§ WHAT IS NEEDED
Which lines come from the start of the records through the line that holds "The height and width of the screenshot is (259, 554)."? Write them out word for word.
[Start of Attachment]
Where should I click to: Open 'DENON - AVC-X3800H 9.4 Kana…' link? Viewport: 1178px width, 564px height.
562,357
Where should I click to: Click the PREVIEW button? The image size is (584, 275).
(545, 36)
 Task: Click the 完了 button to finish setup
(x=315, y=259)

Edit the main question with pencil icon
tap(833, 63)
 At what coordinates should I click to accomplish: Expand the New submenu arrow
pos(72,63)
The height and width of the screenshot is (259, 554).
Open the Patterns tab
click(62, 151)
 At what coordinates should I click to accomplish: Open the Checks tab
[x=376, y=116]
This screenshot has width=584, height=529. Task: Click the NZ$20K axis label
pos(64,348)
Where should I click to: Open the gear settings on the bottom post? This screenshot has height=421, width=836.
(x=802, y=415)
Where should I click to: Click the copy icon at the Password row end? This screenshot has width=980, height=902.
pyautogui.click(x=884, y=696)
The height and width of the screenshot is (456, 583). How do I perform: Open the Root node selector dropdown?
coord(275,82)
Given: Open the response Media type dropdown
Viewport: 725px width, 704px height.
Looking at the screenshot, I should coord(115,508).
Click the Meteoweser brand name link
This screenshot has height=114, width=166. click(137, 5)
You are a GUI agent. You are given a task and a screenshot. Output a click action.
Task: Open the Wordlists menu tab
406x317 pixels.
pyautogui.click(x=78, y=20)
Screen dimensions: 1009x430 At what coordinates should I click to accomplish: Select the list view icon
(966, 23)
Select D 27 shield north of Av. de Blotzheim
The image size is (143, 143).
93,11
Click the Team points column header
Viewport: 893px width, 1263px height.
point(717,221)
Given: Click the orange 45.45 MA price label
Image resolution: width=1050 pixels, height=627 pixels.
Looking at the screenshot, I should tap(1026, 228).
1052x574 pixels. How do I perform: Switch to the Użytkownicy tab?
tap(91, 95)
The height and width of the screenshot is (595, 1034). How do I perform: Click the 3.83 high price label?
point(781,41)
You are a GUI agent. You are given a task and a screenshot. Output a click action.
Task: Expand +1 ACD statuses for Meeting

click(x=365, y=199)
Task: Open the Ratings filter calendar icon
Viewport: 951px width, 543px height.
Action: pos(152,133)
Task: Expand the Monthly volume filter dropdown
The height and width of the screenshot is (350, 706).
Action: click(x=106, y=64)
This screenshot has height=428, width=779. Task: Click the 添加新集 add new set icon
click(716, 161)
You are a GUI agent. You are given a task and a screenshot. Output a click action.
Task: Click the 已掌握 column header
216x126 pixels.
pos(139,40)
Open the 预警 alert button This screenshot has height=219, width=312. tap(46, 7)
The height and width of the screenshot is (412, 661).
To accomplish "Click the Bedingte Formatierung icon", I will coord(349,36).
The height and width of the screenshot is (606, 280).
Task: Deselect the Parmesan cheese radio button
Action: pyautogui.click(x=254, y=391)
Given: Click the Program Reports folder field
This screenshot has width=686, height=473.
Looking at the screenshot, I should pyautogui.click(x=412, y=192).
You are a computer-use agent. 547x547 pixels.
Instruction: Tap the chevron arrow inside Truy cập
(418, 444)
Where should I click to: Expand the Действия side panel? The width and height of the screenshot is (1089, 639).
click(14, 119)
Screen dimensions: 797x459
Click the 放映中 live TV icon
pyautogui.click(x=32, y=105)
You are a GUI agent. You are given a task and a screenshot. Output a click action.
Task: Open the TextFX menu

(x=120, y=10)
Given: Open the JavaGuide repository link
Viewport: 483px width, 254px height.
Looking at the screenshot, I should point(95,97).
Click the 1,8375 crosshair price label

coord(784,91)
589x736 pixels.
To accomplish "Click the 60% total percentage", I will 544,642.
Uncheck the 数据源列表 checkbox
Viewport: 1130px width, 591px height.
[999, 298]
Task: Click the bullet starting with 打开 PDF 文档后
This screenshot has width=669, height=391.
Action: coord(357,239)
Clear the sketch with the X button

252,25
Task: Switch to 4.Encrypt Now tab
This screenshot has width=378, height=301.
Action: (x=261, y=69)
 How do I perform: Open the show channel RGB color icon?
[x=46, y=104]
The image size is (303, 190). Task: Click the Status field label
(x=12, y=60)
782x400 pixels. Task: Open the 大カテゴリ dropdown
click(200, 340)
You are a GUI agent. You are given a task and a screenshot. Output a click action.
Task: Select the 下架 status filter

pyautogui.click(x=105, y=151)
[End of Attachment]
§ RESPONSE BOX
Where should I click to: Open 'DENON - AVC-X3800H 9.4 Kana…' link? Viewport: 1178px width, 564px height.
562,357
Where should I click to: Click the PREVIEW button? The image size is (584, 275).
(545, 36)
 Task: Click the 完了 button to finish setup
(x=315, y=259)

Edit the main question with pencil icon
tap(833, 63)
 At what coordinates should I click to accomplish: Expand the New submenu arrow
pos(72,63)
The height and width of the screenshot is (259, 554).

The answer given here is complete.